ABPA pede revisão de medidas antidumping em resinas importadas
Entidades alertam sobre aumento de custos na indústria de embalagens

A Associação Brasileira de Proteína Animal (ABPA) e organizações do setor destacaram, nesta segunda-feira (11), a necessidade de rever a medida antidumping aplicada às importações de polietileno provenientes dos Estados Unidos e do Canadá.
O polietileno é utilizado em embalagens técnicas para produtos congelados e processados, desempenhando funções sanitárias e logísticas essenciais. As entidades argumentam que a proposta de revisão poderá elevar de maneira significativa os custos da indústria, que já enfrenta dificuldades devido ao aumento global nos preços das resinas.
✨ A alta nas resinas acumulou um aumento de cerca de 70% desde o agravamento da crise no Oriente Médio.
Atualmente, a taxa antidumping está em torno de US$ 200 por tonelada, mas a nova proposta sugere um aumento para cerca de US$ 735 por tonelada. A ABPA alerta que essa alteração pode resultar em um acréscimo de até 25% no custo das resinas utilizadas pelas indústrias de embalagens.

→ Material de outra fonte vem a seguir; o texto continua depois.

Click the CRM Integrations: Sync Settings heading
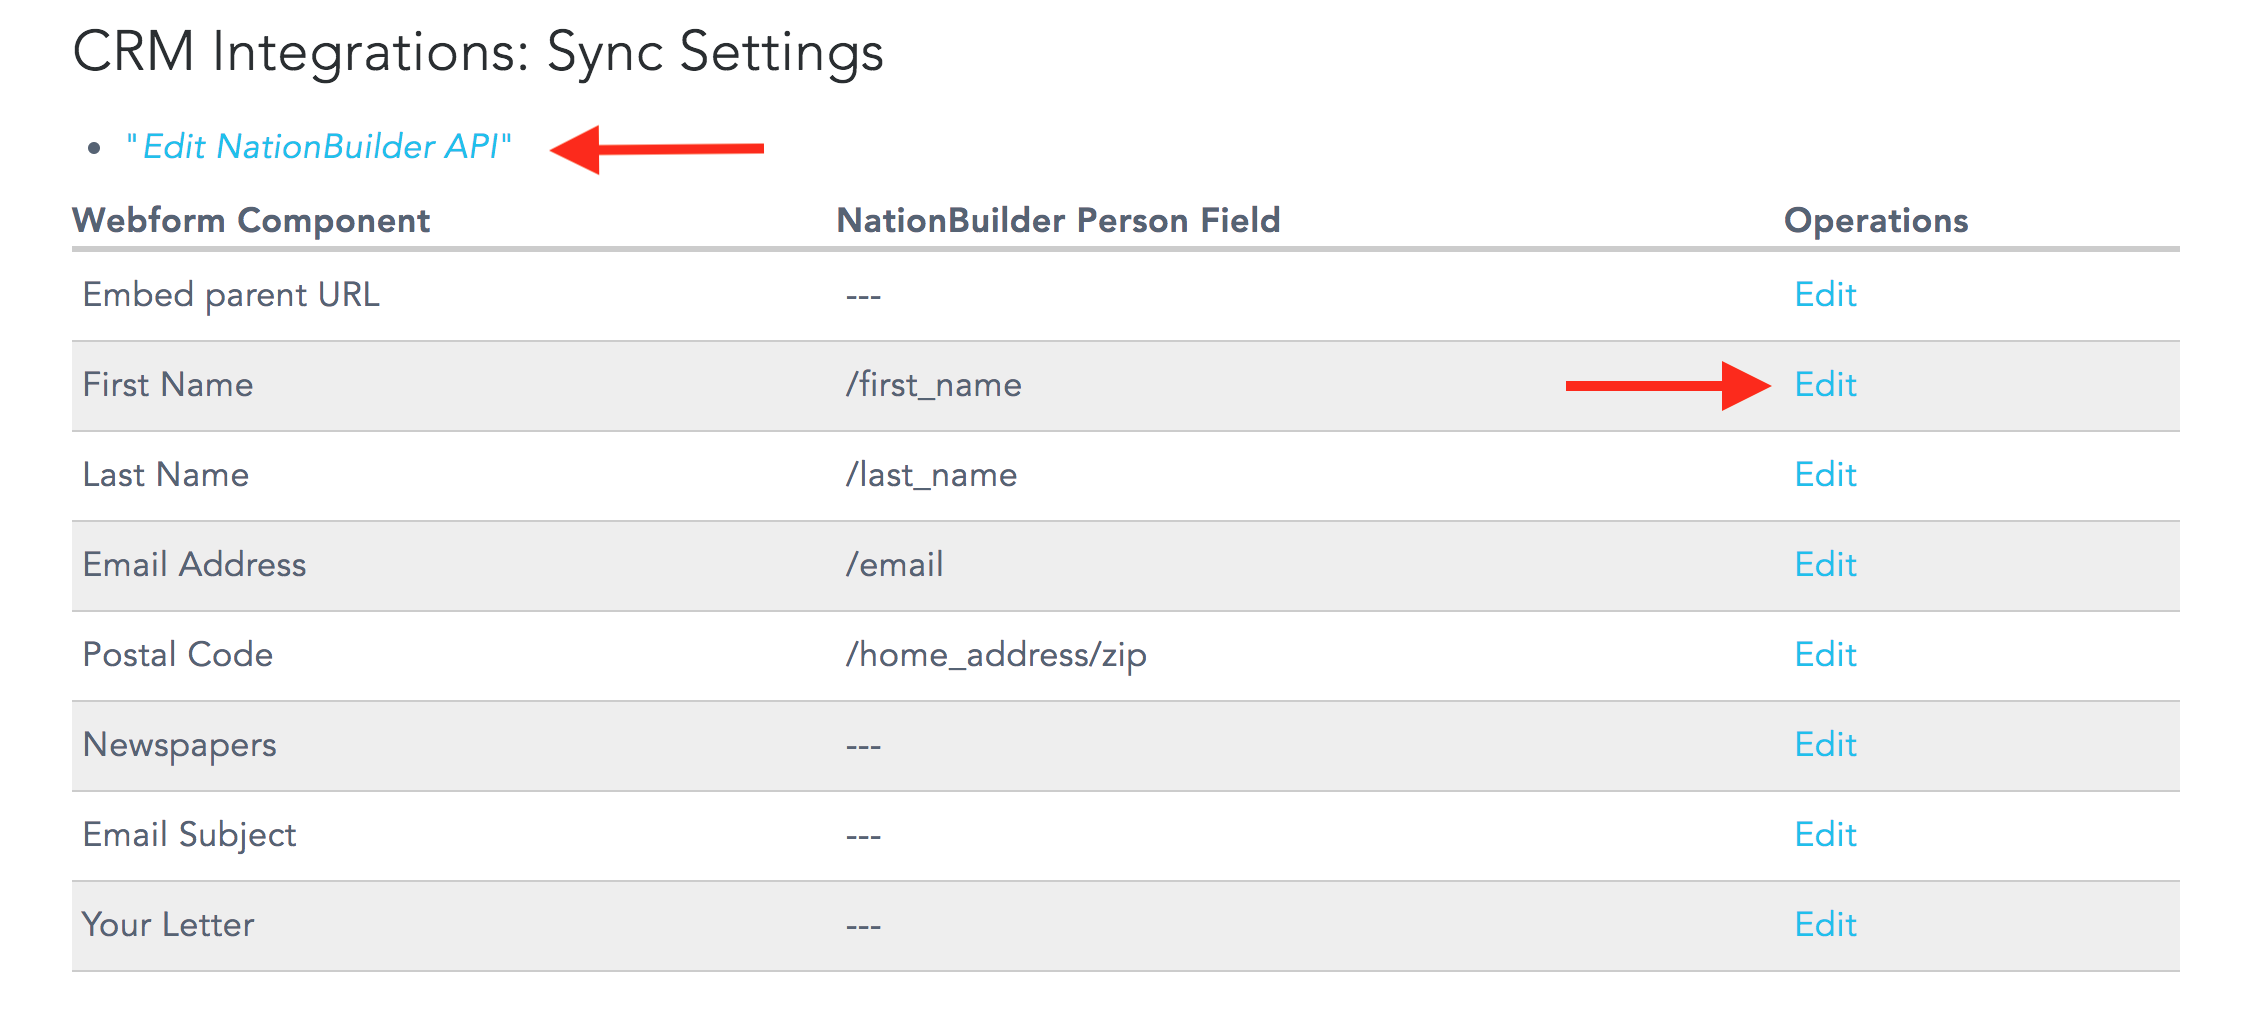Image resolution: width=2248 pixels, height=1010 pixels. click(478, 53)
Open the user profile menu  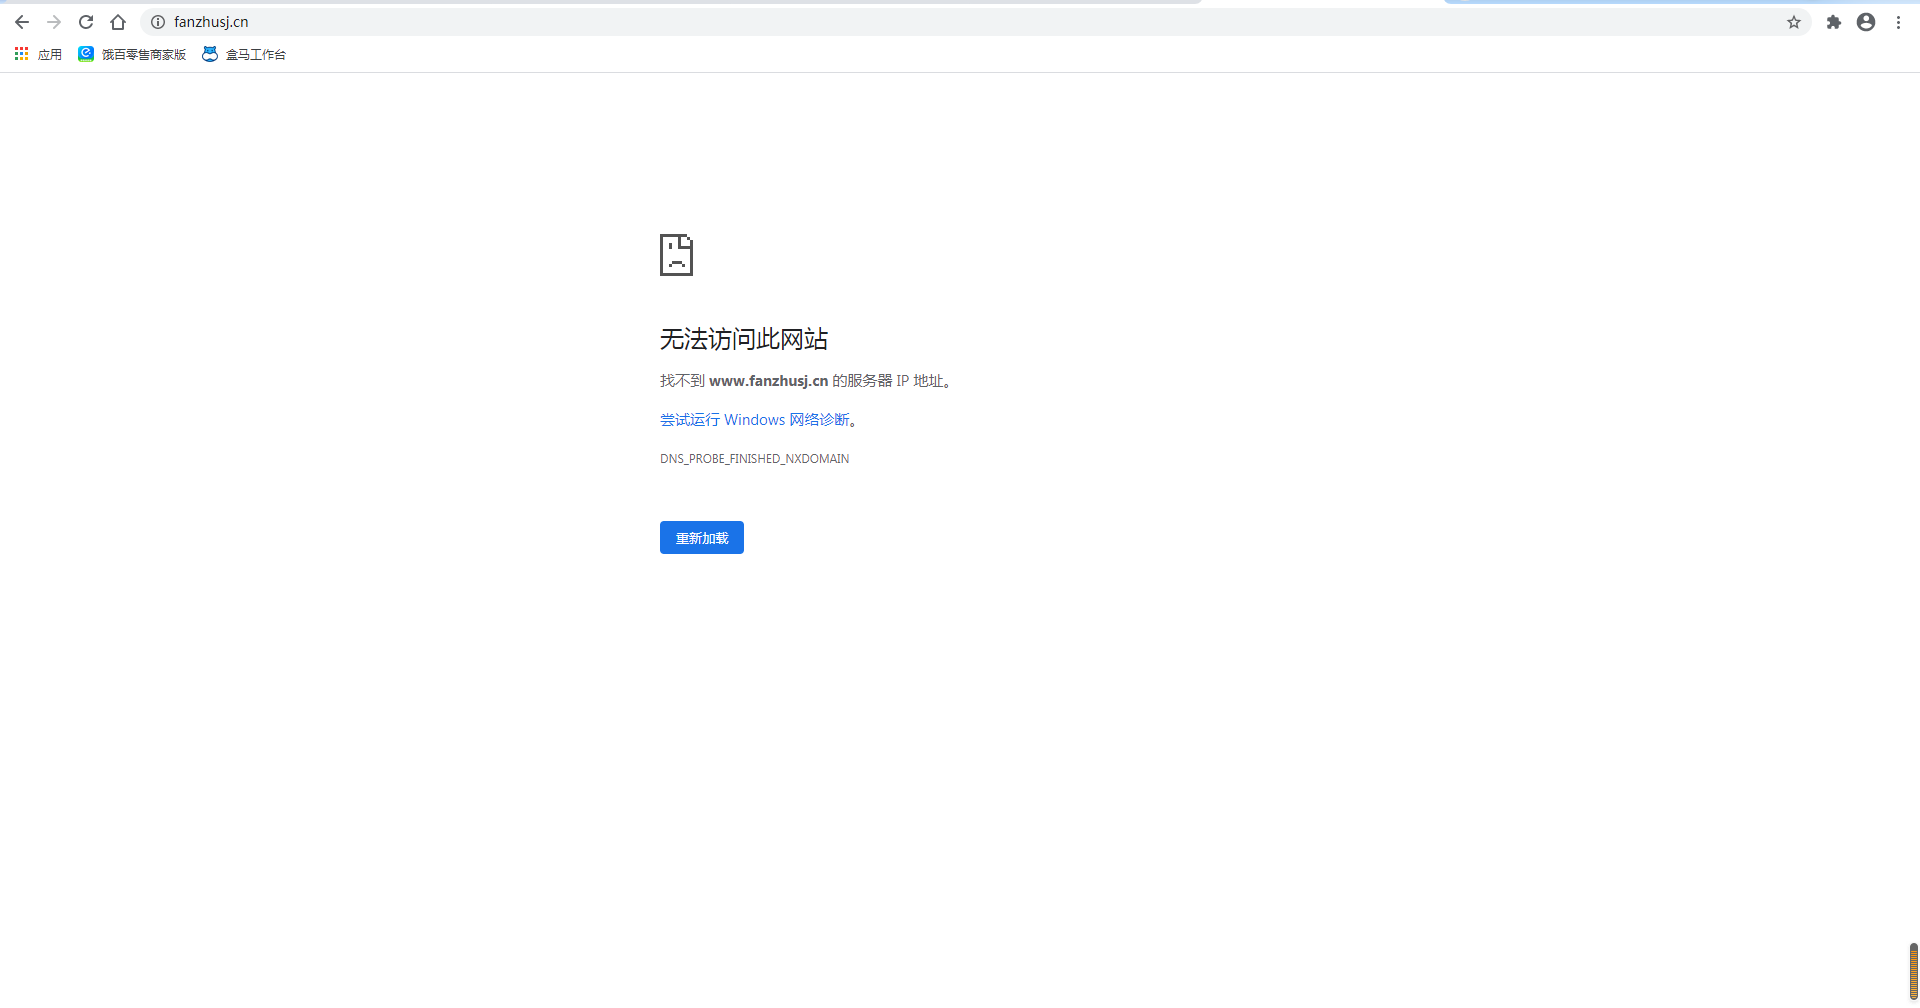[1866, 22]
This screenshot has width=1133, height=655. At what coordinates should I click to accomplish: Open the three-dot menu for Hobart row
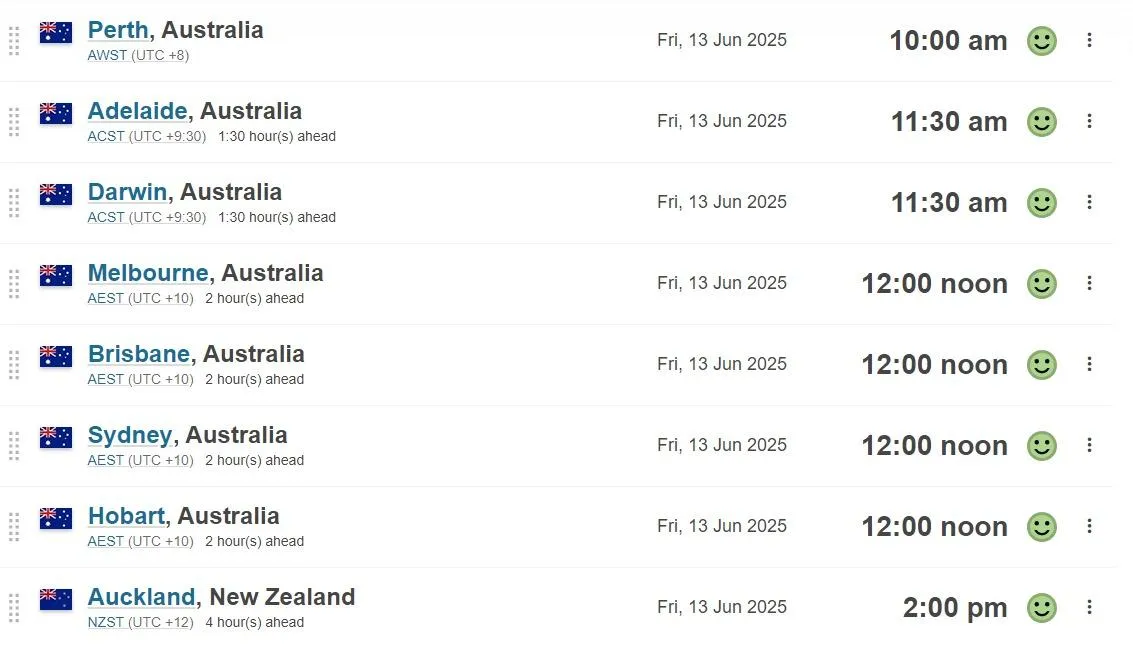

Adicionalmente, a pressão sobre os preços das embalagens pode variar entre 16% e 22%, dependendo da tecnologia utilizada na fabricação. A pesquisa da entidade indica que 50% das resinas importadas pelo Brasil no último ano vieram dos EUA e Canadá, que estão sob a nova medida.
Outras regiões fornecedoras, como Oriente Médio, Ásia e Egito, também estão enfrentando dificuldades na oferta dessas resinas. A ABPA destaca a importância das resinas base metaloceno e octenos, que são cruciais para embalagens de produtos resfriados, e menciona que os Estados Unidos são uma das poucas fontes para esses insumos.
Diante dessa situação, as entidades formadoras do documento preveem que um aumento nos preços dos produtos, já em elevação superior a 5% devido à crise internacional, poderá alcançar quase 10% caso a revisão da medida antidumping prossiga.
No comunicado, o setor solicita a implementação de mecanismos temporários que suspendam ou reduzam os impostos sobre insumos fundamentais para as embalagens. Porém, o posicionamento não traz um cronograma para a decisão oficial sobre a revisão ou menciona qualquer resposta do governo federal sobre o assunto.